Hennig: Mais l'essentiel est que vous dites que la vaccination est efficace. Nous pouvons avoir confiance dans le grand effet de la vaccination, même si d'autres variants prévalent.

Drosten: Oui, alors maintenant penser que vous allez vous vacciner deux fois et que vous n'aurez plus jamais affaire avec ce sujet, c'est ne pas regarder sur le long terme.

Quarantaine inutile pour les vaccinés

Hennig: Devons-nous revoir la question de la quarantaine pour les rapatriés? Il y a toujours une quarantaine pour les personnes qui se rendent dans des zones de variants. [...]

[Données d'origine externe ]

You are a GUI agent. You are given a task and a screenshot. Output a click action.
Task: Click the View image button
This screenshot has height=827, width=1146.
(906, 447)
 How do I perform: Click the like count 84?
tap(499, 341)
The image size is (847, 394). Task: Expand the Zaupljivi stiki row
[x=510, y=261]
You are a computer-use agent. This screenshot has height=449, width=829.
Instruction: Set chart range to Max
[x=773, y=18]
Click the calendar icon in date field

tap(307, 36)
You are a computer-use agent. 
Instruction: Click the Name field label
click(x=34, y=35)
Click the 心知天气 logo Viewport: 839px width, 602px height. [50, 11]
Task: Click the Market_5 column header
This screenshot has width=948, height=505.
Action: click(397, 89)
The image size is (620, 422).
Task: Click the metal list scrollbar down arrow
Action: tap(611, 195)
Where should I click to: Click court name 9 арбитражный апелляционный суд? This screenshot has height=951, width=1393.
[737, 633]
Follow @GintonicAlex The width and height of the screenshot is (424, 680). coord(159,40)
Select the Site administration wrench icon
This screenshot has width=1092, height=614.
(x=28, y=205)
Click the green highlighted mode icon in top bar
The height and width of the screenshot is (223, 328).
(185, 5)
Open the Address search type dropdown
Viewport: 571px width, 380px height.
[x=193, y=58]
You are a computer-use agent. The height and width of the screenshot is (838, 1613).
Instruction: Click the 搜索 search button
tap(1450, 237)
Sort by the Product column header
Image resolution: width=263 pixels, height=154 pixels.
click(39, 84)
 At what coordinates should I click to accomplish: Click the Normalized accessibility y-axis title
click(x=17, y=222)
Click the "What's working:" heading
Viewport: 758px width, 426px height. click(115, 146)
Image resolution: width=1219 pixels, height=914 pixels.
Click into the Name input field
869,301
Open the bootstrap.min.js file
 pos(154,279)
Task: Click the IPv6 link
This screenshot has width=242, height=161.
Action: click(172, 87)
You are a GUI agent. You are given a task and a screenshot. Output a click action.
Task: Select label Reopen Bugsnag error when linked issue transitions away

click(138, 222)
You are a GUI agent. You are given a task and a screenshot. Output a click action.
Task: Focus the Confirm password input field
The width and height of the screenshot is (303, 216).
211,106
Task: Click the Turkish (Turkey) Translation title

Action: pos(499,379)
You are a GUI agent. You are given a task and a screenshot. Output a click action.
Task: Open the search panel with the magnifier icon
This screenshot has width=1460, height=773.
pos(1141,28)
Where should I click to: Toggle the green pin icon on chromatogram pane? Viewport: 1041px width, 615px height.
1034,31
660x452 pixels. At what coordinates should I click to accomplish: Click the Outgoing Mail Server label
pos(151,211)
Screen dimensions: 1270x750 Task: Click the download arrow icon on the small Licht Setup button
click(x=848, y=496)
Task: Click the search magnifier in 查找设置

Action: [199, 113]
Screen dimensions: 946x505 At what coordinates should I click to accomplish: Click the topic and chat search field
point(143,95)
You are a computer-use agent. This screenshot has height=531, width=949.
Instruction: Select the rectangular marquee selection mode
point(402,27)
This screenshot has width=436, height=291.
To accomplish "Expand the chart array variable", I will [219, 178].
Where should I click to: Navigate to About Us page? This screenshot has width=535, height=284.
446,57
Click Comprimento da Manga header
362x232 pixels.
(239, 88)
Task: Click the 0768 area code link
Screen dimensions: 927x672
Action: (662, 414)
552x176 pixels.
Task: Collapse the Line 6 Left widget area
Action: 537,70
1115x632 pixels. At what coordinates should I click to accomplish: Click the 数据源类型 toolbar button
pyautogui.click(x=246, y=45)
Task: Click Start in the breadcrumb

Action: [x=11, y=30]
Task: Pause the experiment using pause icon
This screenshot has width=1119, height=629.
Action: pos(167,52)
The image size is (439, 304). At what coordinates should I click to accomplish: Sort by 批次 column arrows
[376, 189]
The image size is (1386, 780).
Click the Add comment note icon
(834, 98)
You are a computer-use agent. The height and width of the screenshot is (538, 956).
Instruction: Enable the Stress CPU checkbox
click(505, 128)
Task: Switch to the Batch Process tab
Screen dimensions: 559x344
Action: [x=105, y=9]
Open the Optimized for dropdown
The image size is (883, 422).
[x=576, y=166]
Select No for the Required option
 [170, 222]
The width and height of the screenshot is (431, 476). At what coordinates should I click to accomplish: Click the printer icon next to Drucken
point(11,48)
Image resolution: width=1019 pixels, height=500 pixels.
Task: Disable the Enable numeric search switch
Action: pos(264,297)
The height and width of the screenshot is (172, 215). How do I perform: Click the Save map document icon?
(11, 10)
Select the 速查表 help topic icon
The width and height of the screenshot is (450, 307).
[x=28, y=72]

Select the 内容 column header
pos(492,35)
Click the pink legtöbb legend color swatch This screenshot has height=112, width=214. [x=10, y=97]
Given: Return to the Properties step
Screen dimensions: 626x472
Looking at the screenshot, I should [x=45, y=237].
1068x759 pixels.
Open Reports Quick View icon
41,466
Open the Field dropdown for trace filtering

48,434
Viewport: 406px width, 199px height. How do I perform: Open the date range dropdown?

Drosten: Je dois dire honnêtement que je suis moins au courant de toutes ces choses politiques parce que je n'ai rien à voir avec elles depuis longtemps. Ce type de conseil politique n'existe plus sous cette forme pour le moment. Je crois que les informations dont la politique a besoin sont entrées dans la politique il y a longtemps. Elles n'ont pas changé non plus. Il n'y a rien de nouveau en science pour aider à prendre des décisions aussi difficiles. Bien sûr, cette décision sera en quelque sorte facile à prendre. Quand une personne vaccinée revient de vacances, il n'y a absolument aucune raison de la mettre en quarantaine. Les gens ne ramèneront pas le virus à la maison, même si c'est un domaine où des virus circulent. Quelqu'un qui vient de se faire vacciner cet été avant de partir en vacances a une très forte immunité pendants des mois après la vaccination. Cela ne peut pas être exclu mécaniquement. Bien sûr, un tout petit peu de virus peut pénétrer dans la gorge de quelqu'un. Mais la question est si elle est pertinente pour la population, si elle se déroule en nombre suffisamment grand et avec une intensité suffisante? Sur la base de ce que je sais maintenant sur l'effet de la vaccination, mon évaluation serait: Non, cela ne justifierait certainement pas quelque chose d'aussi drastique qu'une quarantaine.